The ground-breaking technique was first performed in Europe at the RPH in 2015 but has until recently only been possible in adults.

The collaboration between RPH in Cambridge – whose team retrieves the heart – and Gosh, whose team implants the organ, as well as NHS Blood & Transplant, represents the first-ever use of the DCD technique in paediatric transplantation anywhere in the world.

Jacob Simmonds, consultant cardiologist and transplant physician at Gosh, hailed the significance of the programme.

He said: “In early 2020 we had more children at Gosh on the transplant list than I’d ever seen in my 16 years working at the hospital.

“Every day a child waits there is a bigger likelihood that they may get too ill even for transplantation, or worse.

“Although medical advances have come far, for some children with heart failure an organ donation is truly their only hope.”

Anna before transplant

The DCD heart programme has unlocked more opportunities for donation, essentially doubling the number of transplants done at Gosh in eligible patients weighing more than 44lb (20kg), he said.

“It’s game-changing and work is already under way to make the technique suitable for our much younger and smaller patients.

“Ultimately, though, this still relies on families having conversations around their organ donation wishes, and then of course the bravery to consider making this precious, life-saving gift at a time of unimaginable tragedy.”

The first patient to receive a DCD heart thanks to the partnership was 15-year-old Anna Hadley.

Anna was diagnosed with restrictive cardiomyopathy after collapsing during a PE class two months earlier.

The rare condition meant that the muscles in the lower chambers of her heart – the ventricles – were becoming stiff and could not fill with blood properly, which affected the blood flow to the rest of her body and heart.

Anna on transplant day

After an assessment at Gosh, the family were told that Anna’s best chance of getting well again was a heart transplant.

Her father, Andrew, said: “After weighing up the potential risks and benefits of the DCD heart transplant with a more conventional one, we realised that there was only one choice, and we’re so glad we made it.

“Five days after the transplant, Anna was walking up and down the corridors, chatting away and high-fiving staff.
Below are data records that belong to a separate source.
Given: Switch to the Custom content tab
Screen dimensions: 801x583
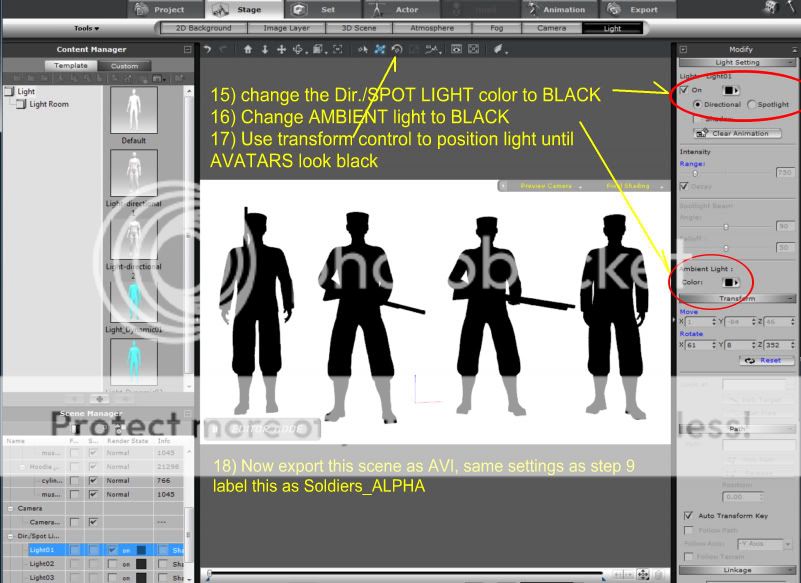Looking at the screenshot, I should (124, 66).
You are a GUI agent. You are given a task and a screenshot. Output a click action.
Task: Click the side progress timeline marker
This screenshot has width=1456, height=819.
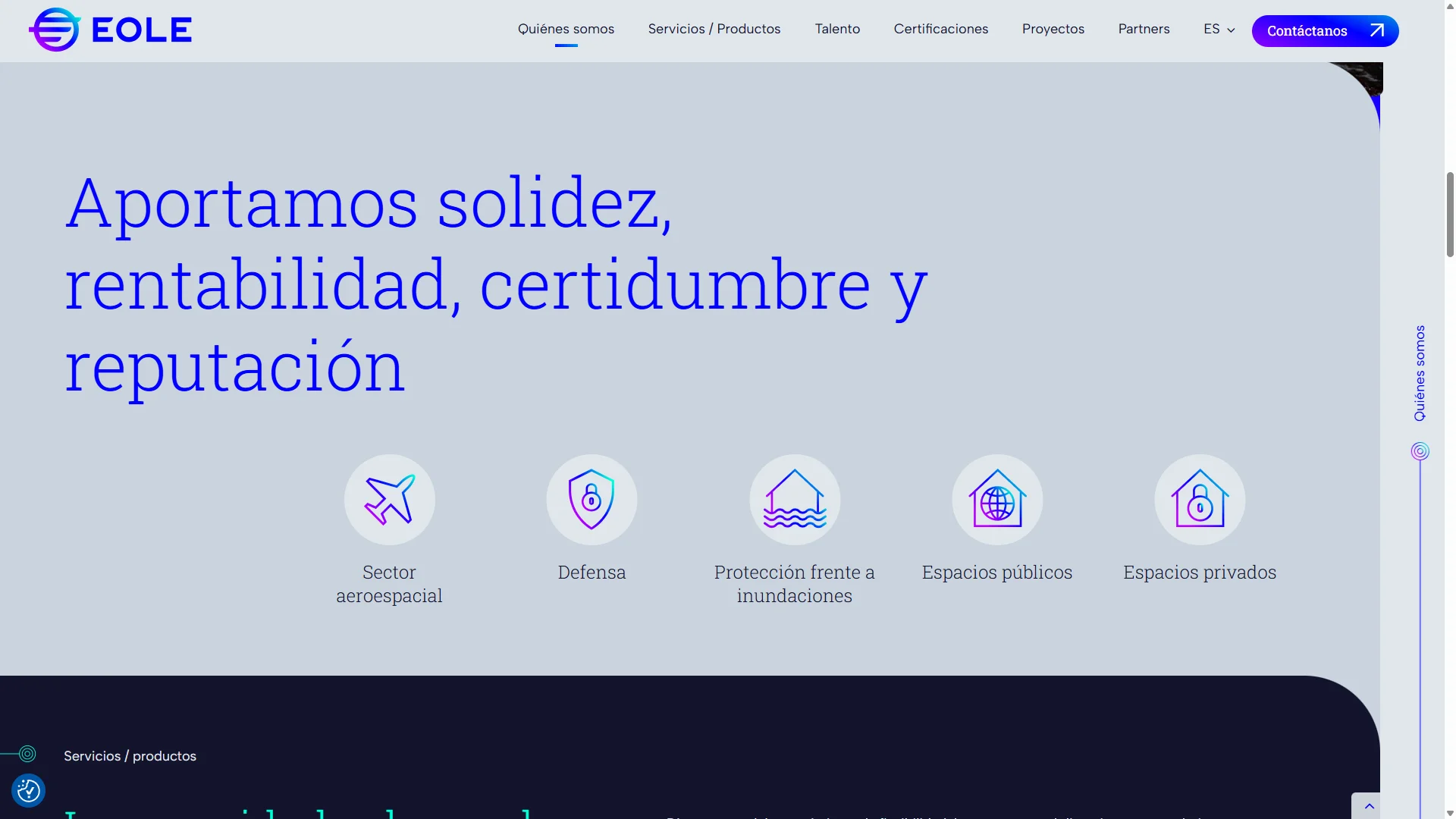pyautogui.click(x=1420, y=451)
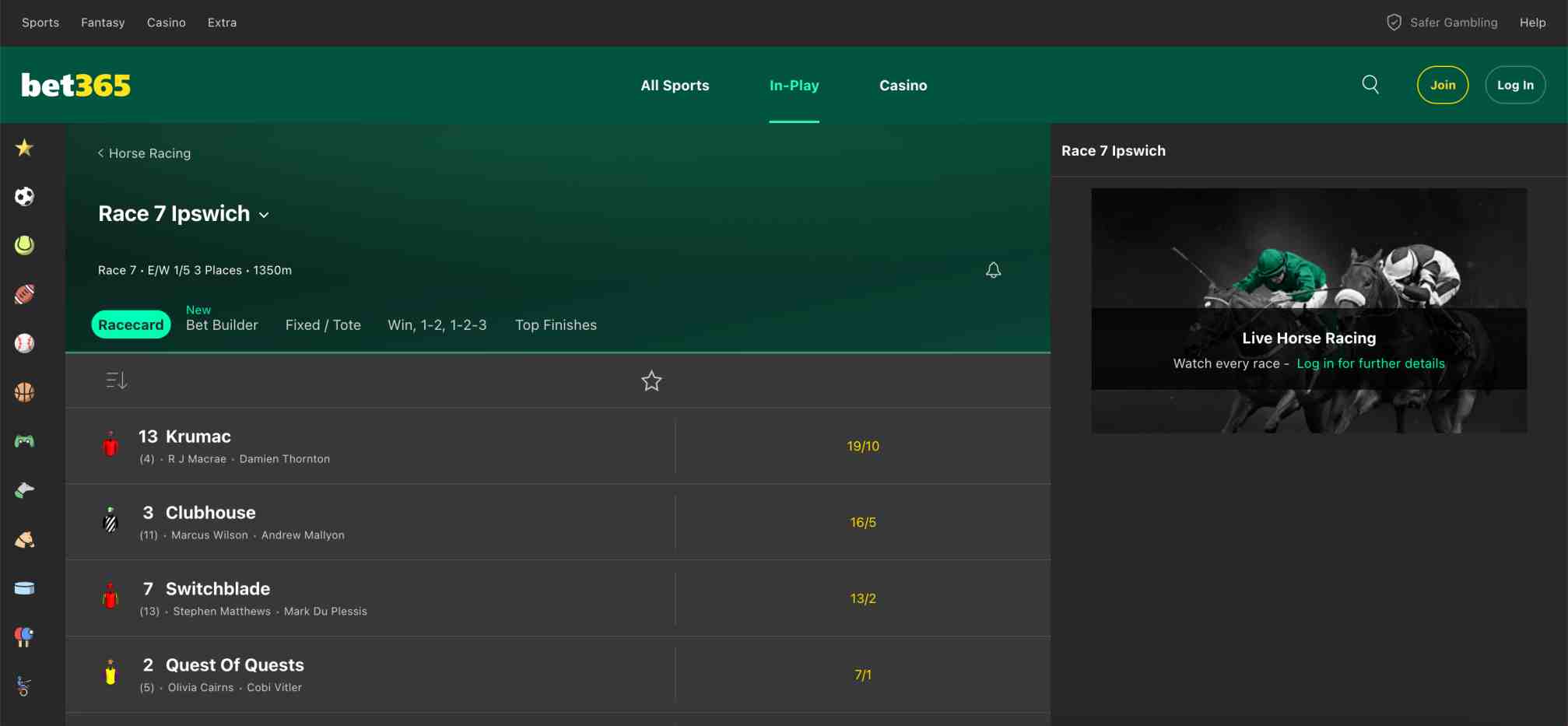
Task: Toggle the race notification bell
Action: click(x=993, y=270)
It was incredible.”

Across Britain there is a shortage of suitable donors, which means that the number of children who would benefit from organ transplantation exceeds the number of organs available.

Children face longer-than-average waiting times due to the difficulty of finding the right match and because the consent rate for paediatric organ donation is much lower than the national average for adults.

Marius Berman, consultant cardiothoracic transplant surgeon at the Royal Papworth Hospital, said: “No-one else in the world is currently doing this.

“It’s been an incredible multi-institutional and multidisciplinary team effort to make this possible, involving everyone from the specialist nurses in organ donation and retrieval, transplant co-ordinators, physicians and surgeons.

“Above all, none of this would be possible without the generosity of every donor and their families.”